- _Texto dado_

===============

La primera cuestión se refiere a un aspecto de nomenclatura política. El término Estado mafioso pocas veces se utiliza por la gravedad del término y por sus implicaciones. Es en el Estado mafioso donde la primacía de los mecanismos informales produce una institucionalización alterna (O’Donell la denomina la «otra institucionalización») y donde la cleptocracia rebasa todas las previsiones. Se arriba a una nueva esfera donde el funcionario público de alto nivel no solo resuelve conforme a su criterio personalista (además, reparte el Estado como botín), sino que también emula prácticas que son propias y exclusivas del crimen organizado. En el Estado mafioso, las prácticas de esos conglomerados denominados Estados paralelos son introducidas al plano de la formalidad estatal. El problema se agrava (y este es el caso de Guatemala) cuando ese mismo Estado tolera estructuras paralelas que de cuando en cuando se hacen manifiestas, cuando también tolera que miembros del crimen organizado arriben a posiciones de elección popular y cuando acepta, encima de todo, que funcionarios de alto nivel adopten prácticas criminales. Si a eso (que ya es demasiado) se agrega el control territorial que ya ejerce el crimen organizado para efectivamente operar como un Estado (vetar, cesar, impedir ingreso, cobrar impuestos…), la radiografía es más que alarmante. Este es el diagnóstico.
El segundo aspecto clave es reconocer que esto no surgió en un solo día. Hubo un síntoma subyacente. Estas relaciones entre actores formales y actores paralelos que tejen precisamente las redes de corrupción (algunas muy verticales, otras muy simétricas) son estructurales y no han podido ser eliminadas por el proceso democrático. De hecho, son estas prácticas las que quizá con mayor fuerza conforman el reto de la consolidación democrática, incluso por encima del permanente terror al vicio pretoriano. Hay un indicador interesante de la permanencia de esta práctica en la cual se teje el puente entre el Estado formal y el Estado paralelo (en este caso, el narcotráfico). Cada nuevo gobierno elegido democráticamente tiene su capo protegido. Es un proceso compartido, incluso con México, en el cual, ante el arribo de un nuevo gobierno, el anterior capo pierde su terreno, pierde protección y termina en la cárcel, extraditado o muerto. Todo esto sucede en los pocos meses de gestión de la nueva articulación política. El auge y la caída de los barones de la droga no se deben tanto a las capacidades de estos dentro de la subcultura criminal como a no poder sostener los puentes de conexión entre la esfera estatal y la paralela.

===============

- _Información extraída_
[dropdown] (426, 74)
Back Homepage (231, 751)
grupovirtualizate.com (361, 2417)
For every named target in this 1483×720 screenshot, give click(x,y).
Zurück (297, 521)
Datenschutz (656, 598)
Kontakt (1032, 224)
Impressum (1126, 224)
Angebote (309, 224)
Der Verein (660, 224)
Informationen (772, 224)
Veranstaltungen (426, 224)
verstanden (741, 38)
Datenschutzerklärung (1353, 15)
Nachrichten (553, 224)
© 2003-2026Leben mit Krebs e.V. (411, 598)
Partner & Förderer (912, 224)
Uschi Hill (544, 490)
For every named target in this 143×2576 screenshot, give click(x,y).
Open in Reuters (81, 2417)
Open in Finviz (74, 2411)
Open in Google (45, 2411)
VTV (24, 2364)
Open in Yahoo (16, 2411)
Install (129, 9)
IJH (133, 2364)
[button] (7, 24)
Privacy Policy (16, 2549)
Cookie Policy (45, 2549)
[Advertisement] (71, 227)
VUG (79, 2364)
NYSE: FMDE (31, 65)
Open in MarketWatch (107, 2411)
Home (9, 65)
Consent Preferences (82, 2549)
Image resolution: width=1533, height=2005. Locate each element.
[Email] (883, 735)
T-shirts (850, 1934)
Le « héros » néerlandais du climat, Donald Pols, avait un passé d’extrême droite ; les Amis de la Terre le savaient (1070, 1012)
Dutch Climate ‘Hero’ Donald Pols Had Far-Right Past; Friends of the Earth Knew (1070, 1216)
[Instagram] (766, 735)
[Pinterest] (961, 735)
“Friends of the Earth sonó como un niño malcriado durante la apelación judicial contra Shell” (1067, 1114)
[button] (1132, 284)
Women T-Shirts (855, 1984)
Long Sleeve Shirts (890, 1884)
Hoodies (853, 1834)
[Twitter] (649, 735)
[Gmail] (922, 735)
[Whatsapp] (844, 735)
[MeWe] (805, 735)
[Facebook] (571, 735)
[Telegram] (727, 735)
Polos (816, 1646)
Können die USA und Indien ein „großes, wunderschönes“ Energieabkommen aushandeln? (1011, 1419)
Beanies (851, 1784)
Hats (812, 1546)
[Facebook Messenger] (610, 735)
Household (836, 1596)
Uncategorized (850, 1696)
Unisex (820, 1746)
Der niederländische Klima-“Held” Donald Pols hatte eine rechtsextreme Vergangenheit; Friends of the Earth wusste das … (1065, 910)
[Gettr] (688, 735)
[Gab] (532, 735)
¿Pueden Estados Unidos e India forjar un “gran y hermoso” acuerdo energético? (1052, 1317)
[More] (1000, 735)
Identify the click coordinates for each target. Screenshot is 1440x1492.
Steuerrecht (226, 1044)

===============

- _Instrucciones de trabajo_
Indica qué le sucede al capo anterior cuando llega un nuevo gobierno, según el texto sobre el Estado mafioso.

- _Solución del problema_
Pierde su terreno y su protección, y termina en la cárcel, extraditado o muerto.